• _WRITTEN EXERCISE 1_
Do the following statements agree with the passage about The God Delusion? Answer yes or no for each and quote the words from the passage that decide it. (a) Prospect magazine praised The God Delusion for its style. (b) The God Delusion sold millions of copies. (c) Prospect's readers named Richard Dawkins one of the top three intellectuals in the world.
• _WRITTEN EXERCISE 2_
In the passage about The God Delusion, which adjectives make up the list in the sentence that begins with "Incurious"?
• _WRITTEN EXERCISE 3_
Can you carry on the passage about The God Delusion from its final sentence?
··· EXCERPTED TEXT
Although its readers were to name him one of the top three intellectuals in the world, Prospect magazine gave a scathing review to Richard Dawkins' anti-religion polemic The God Delusion, writing at the time, "It has been obvious for years that Richard Dawkins had a fat book on religion in him, but who would have thought him capable of writing one this bad? Incurious, dogmatic, rambling and self-contradictory, it has none of the style or verve of his earlier works." That did not stop TGD becoming a multi-million copy bestseller.
······
··· RECORD LIST
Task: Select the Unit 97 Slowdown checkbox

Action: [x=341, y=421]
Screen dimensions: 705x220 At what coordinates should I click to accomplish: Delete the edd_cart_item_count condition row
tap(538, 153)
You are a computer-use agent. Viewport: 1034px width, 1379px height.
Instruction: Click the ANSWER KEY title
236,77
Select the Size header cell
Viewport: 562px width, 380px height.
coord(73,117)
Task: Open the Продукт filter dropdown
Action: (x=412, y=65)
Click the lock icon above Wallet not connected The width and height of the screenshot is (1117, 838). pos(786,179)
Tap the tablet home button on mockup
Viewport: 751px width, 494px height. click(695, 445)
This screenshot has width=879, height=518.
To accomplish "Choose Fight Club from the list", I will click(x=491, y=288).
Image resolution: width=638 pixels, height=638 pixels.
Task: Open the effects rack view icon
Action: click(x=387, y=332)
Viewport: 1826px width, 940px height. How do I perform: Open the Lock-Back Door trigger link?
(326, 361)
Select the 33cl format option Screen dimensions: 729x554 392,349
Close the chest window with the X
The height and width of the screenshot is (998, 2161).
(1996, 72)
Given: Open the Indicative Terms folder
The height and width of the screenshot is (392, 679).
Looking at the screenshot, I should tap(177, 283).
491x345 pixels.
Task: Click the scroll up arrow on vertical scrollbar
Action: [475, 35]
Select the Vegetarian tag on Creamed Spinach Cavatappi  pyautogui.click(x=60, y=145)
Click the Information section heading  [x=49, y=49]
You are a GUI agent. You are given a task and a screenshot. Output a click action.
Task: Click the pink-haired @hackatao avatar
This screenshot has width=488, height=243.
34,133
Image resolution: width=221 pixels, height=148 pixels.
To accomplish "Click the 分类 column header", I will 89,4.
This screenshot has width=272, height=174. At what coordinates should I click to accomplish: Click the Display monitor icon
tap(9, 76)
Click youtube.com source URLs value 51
······
• _FINAL ANSWER 1_
(a) No: "it has none of the style or verve of his earlier works."
(b) Yes: "That did not stop TGD becoming a multi-million copy bestseller."
(c) Yes: "its readers were to name him one of the top three intellectuals in the world"

• _FINAL ANSWER 2_
Incurious, dogmatic, rambling, self-contradictory

• _FINAL ANSWER 3_
To name Richard Dawkins a top intellectual is, to return to the current political situation, to name Donald Trump one of the greatest Presidents in American history.  It doesn't say much, in other words, about the readership of Prospect magazine (a magazine I am otherwise unaware of).  Of course, TGD made Dawkins a household name again (in some households, which is enough for most fame), and that's a disturbing fact, too.  But discussions of faith that take the issue of "trust" (which is all faith is) seriously enough to point out the reality of "secular faith," and which include a man of such poor accomplishment being considered a top intellectual of our time, should be enough to humble us all and make us think on our own sins and shortcomings before we make so bold as to declare we have a handle on any "truth."

3 comments:

  1. I'm curious to see how much of a splash he makes with his former fan boys and gals but who decided he had cooties. I'm guessing this one won't sell as well.

    I'd compare him to a scribbler who gets talked into writing a detective series of ever diminishing inspiration for the money. It's the pattern, only they're no one done its. Azimov, Sagan, Dawkins, . . .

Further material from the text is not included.